To compare cancer survivors’ care to non-cancer controls.
Retrospective, longitudinal, controlled study starting 366 days post-diagnosis.
Stage 1-3 breast cancer survivors age 65+ diagnosed in 1998 (n = 1961) and matched non-cancer controls (n = 1961).
Using the SEER-Medicare database, we examined the number of visits to PCPs, oncology specialists, and other physicians; receipt of influenza vaccination, cholesterol screening, colorectal cancer screening, bone densitometry, and mammography; and whether care receipt was associated with physician mix visited.
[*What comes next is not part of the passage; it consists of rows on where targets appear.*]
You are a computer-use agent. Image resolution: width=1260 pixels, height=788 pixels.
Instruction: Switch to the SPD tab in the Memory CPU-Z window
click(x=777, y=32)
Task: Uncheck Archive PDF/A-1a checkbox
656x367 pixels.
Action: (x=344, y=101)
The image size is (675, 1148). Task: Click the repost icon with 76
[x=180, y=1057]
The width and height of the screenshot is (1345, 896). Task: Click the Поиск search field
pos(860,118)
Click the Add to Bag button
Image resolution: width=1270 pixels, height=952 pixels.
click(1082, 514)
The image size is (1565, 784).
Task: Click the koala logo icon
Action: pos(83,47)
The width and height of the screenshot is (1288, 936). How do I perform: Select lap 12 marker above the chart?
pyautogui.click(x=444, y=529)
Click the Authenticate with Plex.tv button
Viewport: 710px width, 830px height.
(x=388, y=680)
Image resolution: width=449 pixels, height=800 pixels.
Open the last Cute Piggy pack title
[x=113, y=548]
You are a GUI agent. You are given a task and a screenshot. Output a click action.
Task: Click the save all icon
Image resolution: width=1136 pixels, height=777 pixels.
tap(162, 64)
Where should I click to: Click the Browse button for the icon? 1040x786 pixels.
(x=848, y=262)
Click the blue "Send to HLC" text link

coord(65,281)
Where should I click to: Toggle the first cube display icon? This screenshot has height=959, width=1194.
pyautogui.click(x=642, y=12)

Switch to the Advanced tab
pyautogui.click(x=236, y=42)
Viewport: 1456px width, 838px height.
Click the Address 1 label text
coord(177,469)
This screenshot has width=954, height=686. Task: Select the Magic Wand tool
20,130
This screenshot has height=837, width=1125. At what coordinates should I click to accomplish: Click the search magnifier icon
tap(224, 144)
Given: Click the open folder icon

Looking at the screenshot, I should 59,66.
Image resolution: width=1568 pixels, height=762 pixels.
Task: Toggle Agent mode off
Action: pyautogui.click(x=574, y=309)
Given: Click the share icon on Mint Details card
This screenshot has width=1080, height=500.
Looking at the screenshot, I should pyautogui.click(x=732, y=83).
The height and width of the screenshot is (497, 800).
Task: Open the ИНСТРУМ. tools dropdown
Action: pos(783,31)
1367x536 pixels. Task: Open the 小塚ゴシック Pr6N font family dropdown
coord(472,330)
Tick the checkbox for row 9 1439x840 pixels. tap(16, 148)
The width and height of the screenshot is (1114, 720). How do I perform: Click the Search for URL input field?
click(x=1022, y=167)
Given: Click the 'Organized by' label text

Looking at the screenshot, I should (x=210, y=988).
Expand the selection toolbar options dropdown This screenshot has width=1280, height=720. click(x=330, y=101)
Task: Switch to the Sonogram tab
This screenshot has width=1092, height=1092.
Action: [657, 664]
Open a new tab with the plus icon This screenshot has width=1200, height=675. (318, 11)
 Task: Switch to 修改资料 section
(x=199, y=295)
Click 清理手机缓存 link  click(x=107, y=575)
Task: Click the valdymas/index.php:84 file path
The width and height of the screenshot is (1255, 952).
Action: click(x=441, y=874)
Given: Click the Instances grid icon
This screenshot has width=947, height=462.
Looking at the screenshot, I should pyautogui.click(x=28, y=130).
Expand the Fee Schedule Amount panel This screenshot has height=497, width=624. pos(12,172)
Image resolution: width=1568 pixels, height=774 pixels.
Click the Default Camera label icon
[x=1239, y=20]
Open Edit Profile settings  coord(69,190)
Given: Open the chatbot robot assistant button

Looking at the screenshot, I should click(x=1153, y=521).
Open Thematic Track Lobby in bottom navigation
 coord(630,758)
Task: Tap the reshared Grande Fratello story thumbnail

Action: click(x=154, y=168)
Survivors were consistently less likely to receive influenza vaccination, cholesterol screening, colorectal cancer screening, and bone densitometry but more likely to receive mammograms than controls (all p < 0.05). Over time, colorectal cancer screening and mammography decreased and influenza vaccination increased for both groups (all p < 0.0001). Trends over time in care receipt were similar for survivors and controls. In Year 1, survivors had more visits to PCPs but fewer visits to other physicians than controls (both p < 0.05). Over time, survivors’ visits to PCPs and other physicians increased and to oncology specialists decreased (all p < 0.0001). Controls’ visits to PCPs increased (p < 0.0001) faster than survivors’ (p = 0.003). Controls’ visits to other physicians increased (p < 0.0001) at a rate similar to survivors. Survivors who visited both a PCP and oncology specialist were most likely to receive each service.
Better coordination between PCPs and oncology specialists may improve care for older breast cancer survivors.